Building my own ergo keyboard, p.3: make it live!

Anton Fedorov
16 min readJun 12, 2022

In the previous chapter orders for the PCB and all other details were placed. They all have arrived and time to build them together and breathe life into it with freshly built software. If you missed how all this started, take a look into the first chapter.

Building the keyboard

Okay, once all the parts of the keyboard arrived, it was time to build it together. Which requires at least a soldering iron, flux, solder. It also recommended having a multimeter (resistance measurements to check connection quality, diode tester to validate that polarity was fine). Since I ordered SMD diodes, I also need a magnifying glass. “3rd arm” is usually quite useful too and extra light.

So I’ve bought:

  • FixPoint 51226: Third hand soldering aid with magnifying glass and holder. While the base is quite heavy, it was a bit suboptimal for keyboard building: plates are too big to be kept steady, so I also used some small glasses to keep the plate on. Also the clips are not covered by rubber, so they scratch the PCB they hold onto. Given the size of plates I also haven’t tried its soldering iron holder, I used a separate one to keep the distance.
  • JCD 908U Kit: all-in-one kit for DIY soldering: acceptable soldering iron (100W, really fast warm up, set of various heads — but yeah, not the best ones probably, but for lying in the basement for years they are good enough), a multimeter, a base, a hard flux and a flux paste, a solder, tweezers, a desoldering tool and everything in a foldable box for easy storing. While I found the soldering iron quite good for occasional use — the set indeed had problems: the desoldering tool was missing (instead there was a desoldering wick), flux paste was spilled all over the contents (trivially removed with some rug and 70% alcohol). I’ve got quite a mixed impression — but for the price of the cheapest weird soldering iron I could buy locally I’ve got an usable and more powerful one with some addons — it’s a fine deal.

Unfortunately, the ordered soldering iron was still in flight, but it was a weekend, so I borrowed the soldering iron + multimeter from a colleague who lives nearby — so I could work over the weekend.

+===+

Answer these questions from the keyboard-building post.
(a) What power rating does the post give for the soldering iron in the JCD 908U Kit?
(b) What strength of alcohol was used to clean off the spilled flux paste?
(c) Who lent the soldering iron and multimeter used over the weekend?
The records that come next have no connection to the keyboard-building post.

[Element and text location data]
+===+

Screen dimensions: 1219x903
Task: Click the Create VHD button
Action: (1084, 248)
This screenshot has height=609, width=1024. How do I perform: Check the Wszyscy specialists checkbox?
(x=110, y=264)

+===+

## Exercise output
(a) 100W.
(b) 70% alcohol.
(c) A colleague who lives nearby.